Marwynn Holdings, Inc. reported the results of its 2025 Annual Meeting of Stockholders held on December 15, 2025. As of the October 27, 2025 record date, 17,054,004 shares of common stock and 135,000 shares of Series A Super Voting Preferred Stock were issued, outstanding and entitled to vote. A quorum was present, with 12,403,377 common shares, representing approximately 72.73% of common shares entitled to vote, and all 135,000 preferred shares represented in person or by proxy.
Each common share carried one vote and each Series A Super Voting Preferred share carried 1,000 votes, voting together on all matters. All director nominees, including Yin Yan and Shengnan Xu, were elected; for example, Yin Yan received 147,469,493 votes for, 3,621 withheld and 156,651 broker non-votes. An additional proposal was approved with 147,628,165 votes for, 1,600 against and no abstentions, and each matter received sufficient support to pass.
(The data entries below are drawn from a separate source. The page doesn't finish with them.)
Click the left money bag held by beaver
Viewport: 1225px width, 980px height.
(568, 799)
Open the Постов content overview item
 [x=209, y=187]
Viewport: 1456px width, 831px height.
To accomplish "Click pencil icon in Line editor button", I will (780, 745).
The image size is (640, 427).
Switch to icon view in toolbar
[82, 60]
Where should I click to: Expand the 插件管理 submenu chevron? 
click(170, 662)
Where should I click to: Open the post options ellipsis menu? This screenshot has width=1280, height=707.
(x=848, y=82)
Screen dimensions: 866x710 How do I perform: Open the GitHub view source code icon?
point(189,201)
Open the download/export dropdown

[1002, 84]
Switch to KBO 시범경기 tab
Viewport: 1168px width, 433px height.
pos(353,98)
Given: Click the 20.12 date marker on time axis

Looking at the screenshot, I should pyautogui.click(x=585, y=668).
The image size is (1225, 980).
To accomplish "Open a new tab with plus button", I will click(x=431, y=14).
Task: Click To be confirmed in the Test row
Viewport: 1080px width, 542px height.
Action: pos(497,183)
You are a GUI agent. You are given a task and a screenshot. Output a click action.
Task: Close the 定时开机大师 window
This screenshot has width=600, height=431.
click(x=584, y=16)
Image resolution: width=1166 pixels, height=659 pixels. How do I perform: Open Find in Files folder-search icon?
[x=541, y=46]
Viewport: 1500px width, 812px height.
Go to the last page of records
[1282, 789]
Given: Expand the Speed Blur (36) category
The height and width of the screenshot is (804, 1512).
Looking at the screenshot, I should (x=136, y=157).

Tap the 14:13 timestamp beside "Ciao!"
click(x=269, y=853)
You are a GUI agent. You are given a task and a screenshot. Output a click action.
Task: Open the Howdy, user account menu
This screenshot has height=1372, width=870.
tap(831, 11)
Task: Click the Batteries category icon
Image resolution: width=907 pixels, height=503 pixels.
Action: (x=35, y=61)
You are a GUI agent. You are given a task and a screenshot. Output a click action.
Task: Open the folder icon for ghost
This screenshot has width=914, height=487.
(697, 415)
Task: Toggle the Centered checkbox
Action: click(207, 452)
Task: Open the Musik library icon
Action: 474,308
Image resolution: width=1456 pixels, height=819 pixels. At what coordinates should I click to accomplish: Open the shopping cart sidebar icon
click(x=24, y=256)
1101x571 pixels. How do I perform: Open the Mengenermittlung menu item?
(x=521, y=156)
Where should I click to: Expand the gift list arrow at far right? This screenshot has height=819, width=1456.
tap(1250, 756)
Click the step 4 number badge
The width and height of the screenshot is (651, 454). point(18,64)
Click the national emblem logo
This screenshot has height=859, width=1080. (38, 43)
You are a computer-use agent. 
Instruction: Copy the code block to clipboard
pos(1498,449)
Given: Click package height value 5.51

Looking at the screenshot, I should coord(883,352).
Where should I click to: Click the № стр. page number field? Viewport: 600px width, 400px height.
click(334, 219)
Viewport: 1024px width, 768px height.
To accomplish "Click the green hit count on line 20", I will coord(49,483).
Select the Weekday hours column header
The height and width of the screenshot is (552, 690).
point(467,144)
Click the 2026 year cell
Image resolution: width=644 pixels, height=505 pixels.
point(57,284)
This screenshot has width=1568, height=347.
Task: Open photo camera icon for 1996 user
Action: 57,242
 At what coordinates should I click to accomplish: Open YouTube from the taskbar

Marwynn Holdings, Inc. has filed a notice that it will be late submitting its Quarterly Report on Form 10-Q for the fiscal quarter ended October 31, 2025. The company determined it could not complete the report by the normal deadline without unreasonable effort or expense.
Management explains that more time is needed to compile and verify the data to be included and to obtain the necessary internal review of the Form 10-Q. Marwynn states that it hopes to file the quarterly report within the timeframe allowed under Exchange Act Rule 12b-25, which permits a short grace period, or as soon as practicable thereafter. The delayed Form 10-Q will provide the detailed financial results for the quarter once filed.
Marwynn Holdings, Inc. is registering up to 15,532,083 shares of common stock for resale by existing selling stockholders, and will not receive any proceeds from these sales. The shares relate to stock issued in prior private placements and in a 2024 reorganization. Marwynn’s common stock trades on Nasdaq under the symbol MWYN, with a closing price of $0.77 per share on November 21, 2025.
The company is a Nevada holding company whose main operating subsidiary is FuAn, a U.S.–Asia food and non-alcoholic beverage supply chain business. It has agreed to sell its home improvement subsidiary Grand Forest to a third-party buyer, subject to board, stockholder and Nasdaq approvals, and has approved forming a new asset-light e‑waste reverse supply chain subsidiary. Marwynn is an emerging growth and smaller reporting company and is a “controlled company,” as its CEO, Yin Yan, controls about 90.85% of the voting power, largely through super voting preferred stock.